Exactly as written, copy the lines of the data below from the first through the one containing "Select the index.php(require)".

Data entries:
'''

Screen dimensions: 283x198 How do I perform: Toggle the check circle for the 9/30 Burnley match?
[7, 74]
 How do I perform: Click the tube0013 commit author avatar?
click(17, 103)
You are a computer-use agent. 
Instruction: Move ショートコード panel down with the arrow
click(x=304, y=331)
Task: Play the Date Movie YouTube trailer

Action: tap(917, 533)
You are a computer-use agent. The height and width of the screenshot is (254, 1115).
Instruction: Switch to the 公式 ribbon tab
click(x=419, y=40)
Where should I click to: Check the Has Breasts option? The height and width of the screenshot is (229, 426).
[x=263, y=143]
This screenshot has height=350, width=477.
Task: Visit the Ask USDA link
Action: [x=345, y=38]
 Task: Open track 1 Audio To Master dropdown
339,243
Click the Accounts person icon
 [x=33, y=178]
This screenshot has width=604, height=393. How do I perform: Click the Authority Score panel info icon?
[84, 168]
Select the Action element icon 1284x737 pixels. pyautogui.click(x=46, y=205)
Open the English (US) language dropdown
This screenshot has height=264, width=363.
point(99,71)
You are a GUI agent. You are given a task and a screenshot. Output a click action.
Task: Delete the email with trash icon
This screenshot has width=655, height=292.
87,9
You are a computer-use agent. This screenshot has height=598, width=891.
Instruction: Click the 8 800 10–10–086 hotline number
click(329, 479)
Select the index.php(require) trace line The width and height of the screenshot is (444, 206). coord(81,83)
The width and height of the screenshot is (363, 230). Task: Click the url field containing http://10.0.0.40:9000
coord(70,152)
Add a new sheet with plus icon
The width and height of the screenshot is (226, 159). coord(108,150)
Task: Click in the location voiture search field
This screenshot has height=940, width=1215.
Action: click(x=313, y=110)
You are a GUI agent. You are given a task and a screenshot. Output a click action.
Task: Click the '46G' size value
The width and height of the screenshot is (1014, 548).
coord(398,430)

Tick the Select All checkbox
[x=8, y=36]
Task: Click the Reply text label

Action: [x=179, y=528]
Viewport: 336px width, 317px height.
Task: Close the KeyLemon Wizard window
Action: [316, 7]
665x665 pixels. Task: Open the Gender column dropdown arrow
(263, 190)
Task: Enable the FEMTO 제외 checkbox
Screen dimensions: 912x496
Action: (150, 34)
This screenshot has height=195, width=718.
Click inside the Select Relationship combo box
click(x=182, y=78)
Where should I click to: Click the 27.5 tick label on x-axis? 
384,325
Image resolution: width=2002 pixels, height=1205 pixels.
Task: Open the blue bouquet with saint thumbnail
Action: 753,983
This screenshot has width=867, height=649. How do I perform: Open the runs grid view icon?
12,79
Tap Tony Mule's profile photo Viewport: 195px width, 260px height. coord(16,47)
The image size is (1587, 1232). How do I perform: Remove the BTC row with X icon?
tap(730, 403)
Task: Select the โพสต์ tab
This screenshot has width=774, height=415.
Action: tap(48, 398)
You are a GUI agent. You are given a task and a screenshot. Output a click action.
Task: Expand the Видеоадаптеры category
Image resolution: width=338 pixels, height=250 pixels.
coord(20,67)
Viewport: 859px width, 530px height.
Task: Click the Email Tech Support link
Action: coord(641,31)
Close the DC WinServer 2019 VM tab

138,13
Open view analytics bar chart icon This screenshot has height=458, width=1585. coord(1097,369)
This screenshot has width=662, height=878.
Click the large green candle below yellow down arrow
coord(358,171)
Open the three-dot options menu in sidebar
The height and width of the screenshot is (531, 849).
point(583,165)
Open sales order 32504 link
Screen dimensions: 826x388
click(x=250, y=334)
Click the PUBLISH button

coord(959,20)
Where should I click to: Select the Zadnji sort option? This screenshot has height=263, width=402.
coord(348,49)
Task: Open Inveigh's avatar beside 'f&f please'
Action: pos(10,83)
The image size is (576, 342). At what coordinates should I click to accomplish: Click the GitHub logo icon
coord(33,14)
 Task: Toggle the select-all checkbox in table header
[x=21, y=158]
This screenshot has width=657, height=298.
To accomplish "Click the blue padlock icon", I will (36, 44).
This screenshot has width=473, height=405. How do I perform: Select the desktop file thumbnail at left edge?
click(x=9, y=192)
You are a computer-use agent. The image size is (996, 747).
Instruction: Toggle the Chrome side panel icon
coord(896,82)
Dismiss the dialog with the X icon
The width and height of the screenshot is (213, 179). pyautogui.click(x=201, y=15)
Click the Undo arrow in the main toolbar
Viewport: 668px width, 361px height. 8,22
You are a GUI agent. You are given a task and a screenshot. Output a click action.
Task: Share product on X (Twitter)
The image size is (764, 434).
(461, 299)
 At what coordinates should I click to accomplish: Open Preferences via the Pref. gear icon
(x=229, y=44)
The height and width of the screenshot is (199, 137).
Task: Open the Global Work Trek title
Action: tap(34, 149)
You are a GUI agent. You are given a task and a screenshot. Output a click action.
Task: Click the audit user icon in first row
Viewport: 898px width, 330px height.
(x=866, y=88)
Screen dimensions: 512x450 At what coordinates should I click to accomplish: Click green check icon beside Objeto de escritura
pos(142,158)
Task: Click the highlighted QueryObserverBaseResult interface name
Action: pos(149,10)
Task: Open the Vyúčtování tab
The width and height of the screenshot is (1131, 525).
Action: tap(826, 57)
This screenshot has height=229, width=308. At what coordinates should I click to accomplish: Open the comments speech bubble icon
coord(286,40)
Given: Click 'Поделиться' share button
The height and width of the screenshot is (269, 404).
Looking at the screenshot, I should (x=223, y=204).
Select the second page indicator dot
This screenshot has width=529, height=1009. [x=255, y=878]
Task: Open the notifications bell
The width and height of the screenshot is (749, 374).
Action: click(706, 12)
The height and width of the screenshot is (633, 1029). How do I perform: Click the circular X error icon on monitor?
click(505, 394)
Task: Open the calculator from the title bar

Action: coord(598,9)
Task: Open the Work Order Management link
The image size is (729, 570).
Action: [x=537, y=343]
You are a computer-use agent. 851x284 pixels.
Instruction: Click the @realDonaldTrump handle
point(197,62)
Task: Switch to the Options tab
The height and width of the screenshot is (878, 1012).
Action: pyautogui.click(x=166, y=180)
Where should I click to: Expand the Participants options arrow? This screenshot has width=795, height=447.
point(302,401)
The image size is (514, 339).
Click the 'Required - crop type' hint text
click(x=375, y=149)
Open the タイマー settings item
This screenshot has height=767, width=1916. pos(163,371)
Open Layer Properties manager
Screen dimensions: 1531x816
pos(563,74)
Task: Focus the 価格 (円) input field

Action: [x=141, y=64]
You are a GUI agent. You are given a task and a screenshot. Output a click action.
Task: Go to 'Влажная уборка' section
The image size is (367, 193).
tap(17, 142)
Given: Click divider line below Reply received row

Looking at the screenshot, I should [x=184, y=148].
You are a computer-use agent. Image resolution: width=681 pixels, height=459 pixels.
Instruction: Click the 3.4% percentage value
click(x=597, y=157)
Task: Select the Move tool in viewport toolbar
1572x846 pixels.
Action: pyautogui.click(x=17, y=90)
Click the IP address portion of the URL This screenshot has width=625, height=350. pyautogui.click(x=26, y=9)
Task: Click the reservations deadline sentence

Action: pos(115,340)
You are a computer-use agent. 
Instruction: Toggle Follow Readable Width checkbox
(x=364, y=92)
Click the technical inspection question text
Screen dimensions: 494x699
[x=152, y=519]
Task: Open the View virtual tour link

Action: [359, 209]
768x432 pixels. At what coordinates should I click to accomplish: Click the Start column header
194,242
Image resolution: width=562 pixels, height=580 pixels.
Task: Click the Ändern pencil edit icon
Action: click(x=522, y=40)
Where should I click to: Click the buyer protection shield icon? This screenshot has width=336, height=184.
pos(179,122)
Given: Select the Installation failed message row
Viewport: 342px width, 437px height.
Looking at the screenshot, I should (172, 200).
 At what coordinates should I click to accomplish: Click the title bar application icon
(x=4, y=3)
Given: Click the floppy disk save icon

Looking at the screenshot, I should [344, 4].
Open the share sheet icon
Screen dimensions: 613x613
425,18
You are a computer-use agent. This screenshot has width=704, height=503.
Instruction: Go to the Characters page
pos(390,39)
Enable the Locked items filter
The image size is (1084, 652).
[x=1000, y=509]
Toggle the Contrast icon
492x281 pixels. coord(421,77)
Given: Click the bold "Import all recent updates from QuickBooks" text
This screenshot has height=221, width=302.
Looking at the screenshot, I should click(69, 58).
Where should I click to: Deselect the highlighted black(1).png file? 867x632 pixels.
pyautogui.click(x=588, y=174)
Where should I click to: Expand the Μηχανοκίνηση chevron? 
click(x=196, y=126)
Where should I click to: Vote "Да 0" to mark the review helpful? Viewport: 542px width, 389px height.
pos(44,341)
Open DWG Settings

'''

■ Written reply:
Screen dimensions: 283x198 How do I perform: Toggle the check circle for the 9/30 Burnley match?
[7, 74]
 How do I perform: Click the tube0013 commit author avatar?
click(17, 103)
You are a computer-use agent. 
Instruction: Move ショートコード panel down with the arrow
click(x=304, y=331)
Task: Play the Date Movie YouTube trailer

Action: tap(917, 533)
You are a computer-use agent. The height and width of the screenshot is (254, 1115).
Instruction: Switch to the 公式 ribbon tab
click(x=419, y=40)
Where should I click to: Check the Has Breasts option? The height and width of the screenshot is (229, 426).
[x=263, y=143]
This screenshot has height=350, width=477.
Task: Visit the Ask USDA link
Action: [x=345, y=38]
 Task: Open track 1 Audio To Master dropdown
339,243
Click the Accounts person icon
 [x=33, y=178]
This screenshot has width=604, height=393. How do I perform: Click the Authority Score panel info icon?
[84, 168]
Select the Action element icon 1284x737 pixels. pyautogui.click(x=46, y=205)
Open the English (US) language dropdown
This screenshot has height=264, width=363.
point(99,71)
You are a GUI agent. You are given a task and a screenshot. Output a click action.
Task: Delete the email with trash icon
This screenshot has width=655, height=292.
87,9
You are a computer-use agent. This screenshot has height=598, width=891.
Instruction: Click the 8 800 10–10–086 hotline number
click(329, 479)
Select the index.php(require) trace line The width and height of the screenshot is (444, 206). coord(81,83)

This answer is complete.